◆ TEXT SECTION ◆
********************
Blogpost
Amsterdam's Schiphol Airport leading the change to sustainable and electrical flight

Amsterdam's Schiphol Airport leading the change to sustainable and electrical flight

Portrait of Robert Thomson
Managing Partner United Kingdom
London Office, Westeuropa
+44 20 3075-1100
7. Januar 2019

Four questions on sustainable flight with Denise Pronk

Aircraft electrical propulsion is predicted to be the next big disruptor of the aviation and aerospace industries. However, the role that airports will play is often overlooked. Rather than passively adapting to the technological demands of electric aircraft, and as part of a broader sustainability mission, Amsterdam's airport Schiphol is working to lead the change. To learn more, we interviewed Denise Pronk, Head of Sustainability at Royal Schiphol Group.

Head of Sustainability at Amsterdam's Schiphol airport Denise Pronk speaks to us about sustainability, urban air taxis, and the Dutch aviation sector's plan to reduce CO2 emissions by 35% by 2030.
Head of Sustainability at Amsterdam's Schiphol airport Denise Pronk speaks to us about sustainability, urban air taxis, and the Dutch aviation sector's plan to reduce CO2 emissions by 35% by 2030.

In general, how is Schiphol Airport working towards becoming more sustainable?

The basic philosophy is that everything that can be zero emission, should be zero emission. For example, we looked at replacing airside transfer buses with electric vehicles. The buses travel short distances at low speed, which actually leads to worse diesel emissions than normal use. We asked a Dutch supplier if we could switch to electric and were told these were not available back then. Given how poor air quality is at airside, we decided to work with a Chinese battery company, who took the entrepreneurial approach of building a bus around one of their batteries.

We now have 35 electric buses at the airside space which have been running for 3 years now, and the Chinese company is now delivering electric buses to airports around the world. In fact, Dutch companies now deliver e-buses, so we really changed something! On top of that, since March 2018 100 buses to and from our airport are electric. Together they comprise the largest zero-emissions bus fleet in Europe. We’ve reached this achievement by working closely together with the bus company and the Amsterdam Transport Region.

Another aspect is our energy use – we now have a partnership with a Dutch energy company, which we worked with to build additional wind farms, on land and at sea, to help with the airport's energy sufficiency. As a result, we now have 100% Dutch wind electricity powering Schiphol airport.

Of course, other users of airports (including airlines and ground handlers) must also play an important role in improving overall emissions, for example by making greater use of electrical equipment on aircraft and ultimately moving towards electrical propulsion. We have co-developed a mobile electric Ground Power Unit since we believe that remote handling should also be zero emission in the future. A significant intermediate step, which could have a big impact on emissions at airports, in particular, would be electric taxiing of aircraft, and I suspect that this will be realised within a couple of years.

Where do you see airports playing a role in the electric aviation trend?
********************
◆ DATA FOR PROCESSING ◆
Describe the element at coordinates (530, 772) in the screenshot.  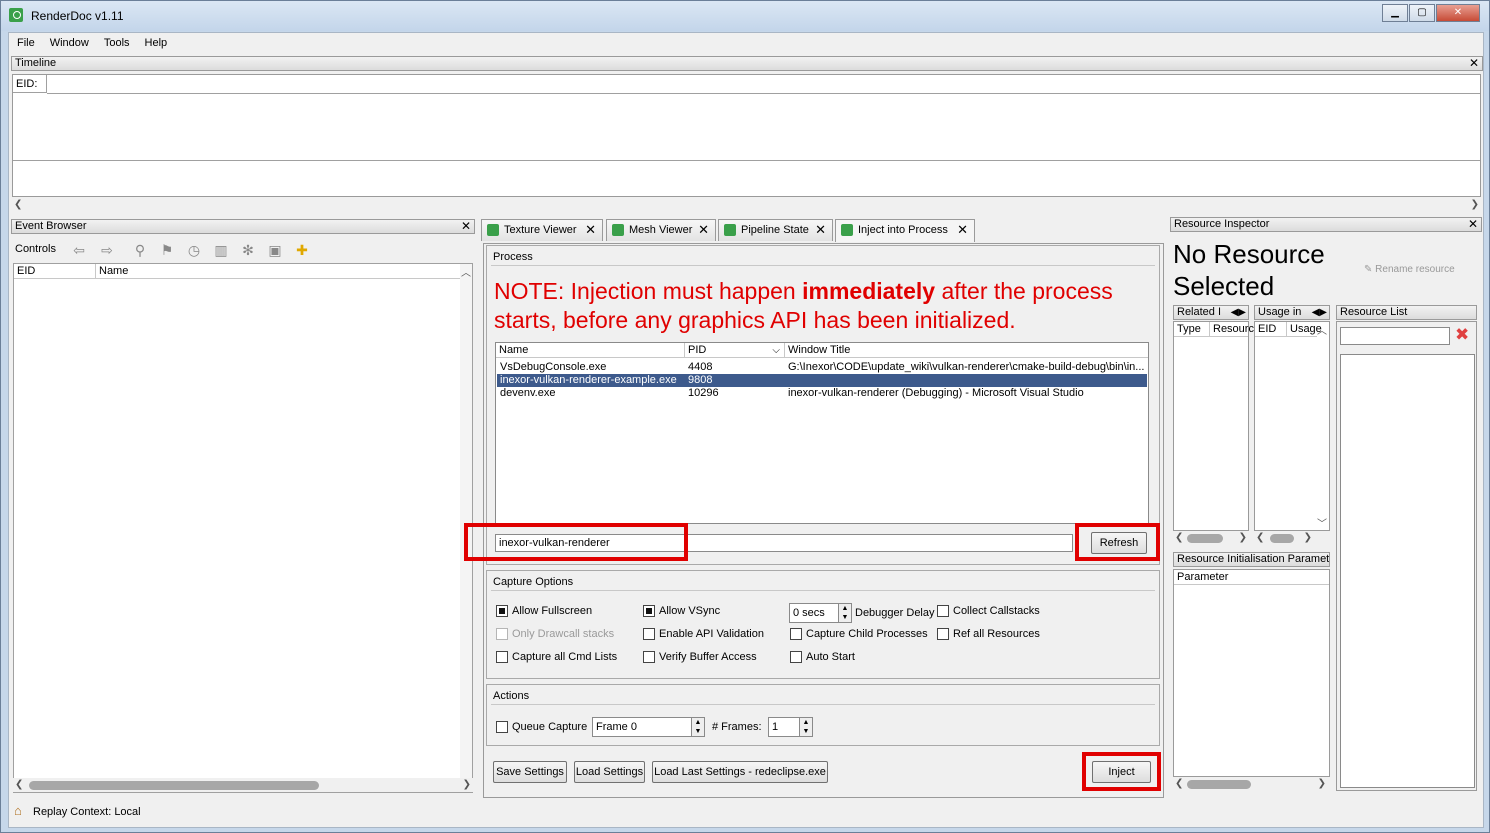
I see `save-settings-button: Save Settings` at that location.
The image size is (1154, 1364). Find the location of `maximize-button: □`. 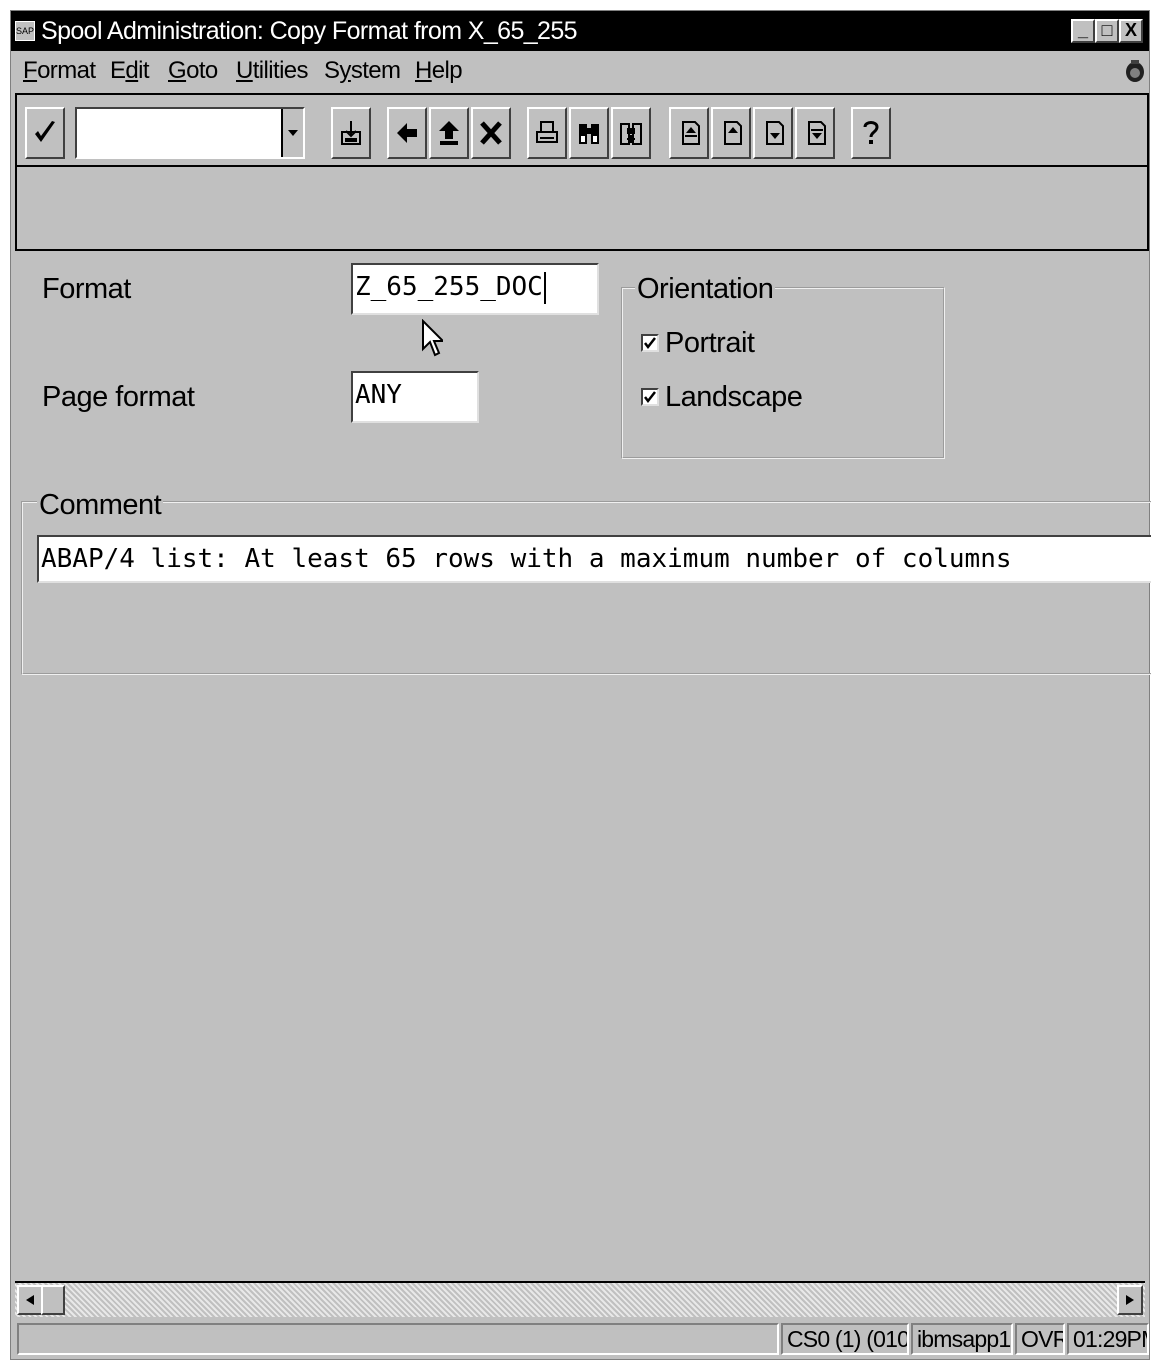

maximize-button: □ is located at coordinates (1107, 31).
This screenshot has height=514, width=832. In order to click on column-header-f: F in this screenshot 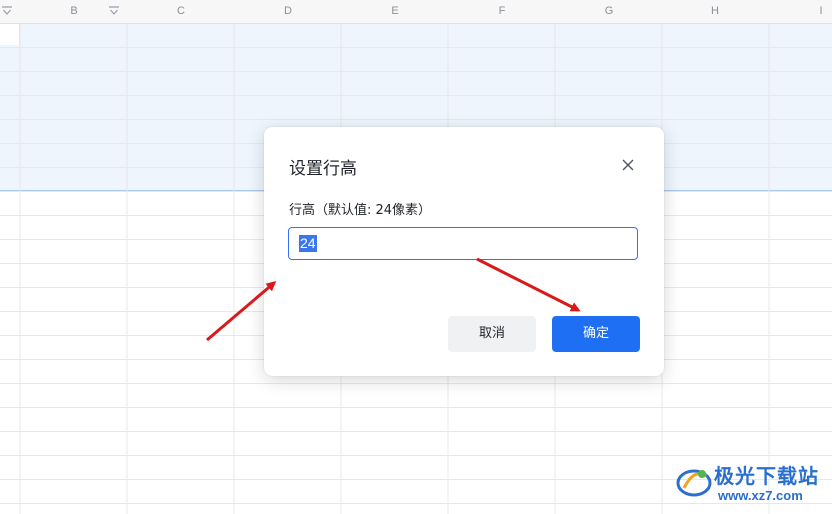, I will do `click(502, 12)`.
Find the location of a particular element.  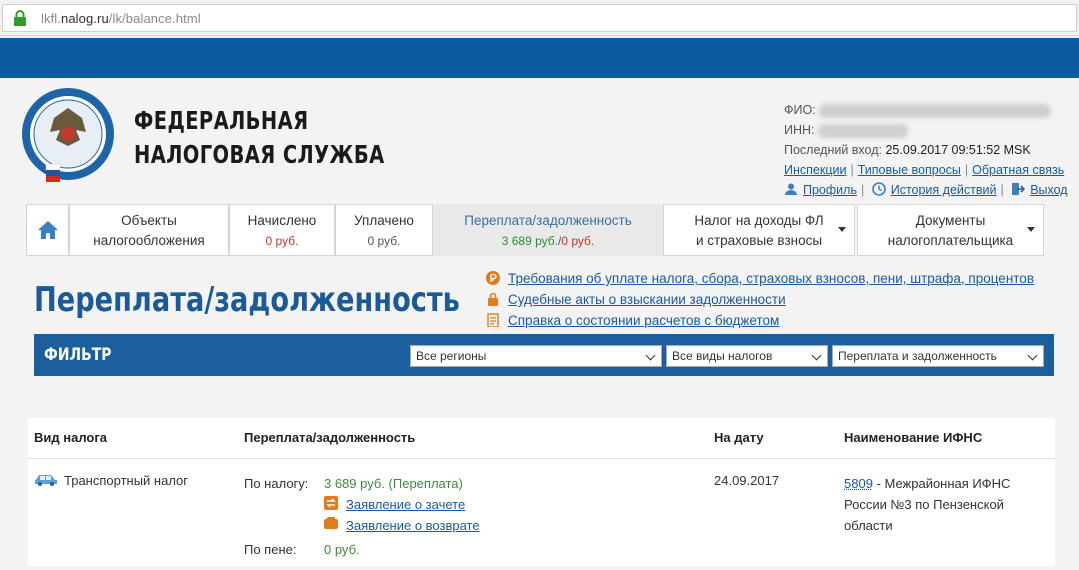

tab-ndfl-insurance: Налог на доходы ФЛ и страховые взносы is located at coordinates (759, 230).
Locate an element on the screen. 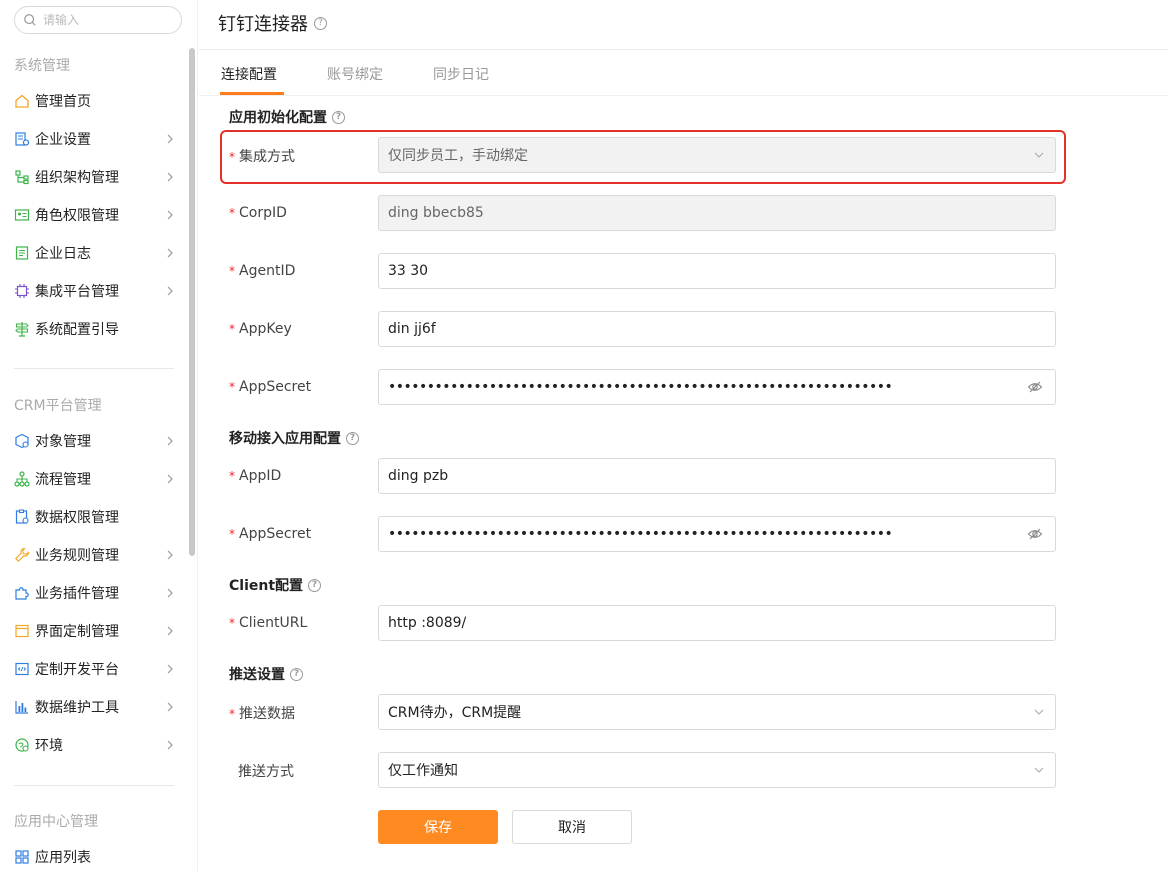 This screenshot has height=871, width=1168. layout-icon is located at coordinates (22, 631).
********************
◆ WORK INSTRUCTIONS ◆
A: Echo the Schiphol blog post word for word, starting at "Of course, other" and ending at "couple of years.".
B: Duplicate the records verbatim, starting at the first line of the records and ending at the line that contains "maximize-button: □ is", and omit the pictures.
The Schiphol blog post and the records have nothing to do with each other.

◆ ANSWERS TO EACH TASK ◆
A:
Of course, other users of airports (including airlines and ground handlers) must also play an important role in improving overall emissions, for example by making greater use of electrical equipment on aircraft and ultimately moving towards electrical propulsion. We have co-developed a mobile electric Ground Power Unit since we believe that remote handling should also be zero emission in the future. A significant intermediate step, which could have a big impact on emissions at airports, in particular, would be electric taxiing of aircraft, and I suspect that this will be realised within a couple of years.

B:
Describe the element at coordinates (530, 772) in the screenshot.  
I see `save-settings-button: Save Settings` at that location.
The image size is (1154, 1364). Find the location of `maximize-button: □`. 

maximize-button: □ is located at coordinates (1107, 31).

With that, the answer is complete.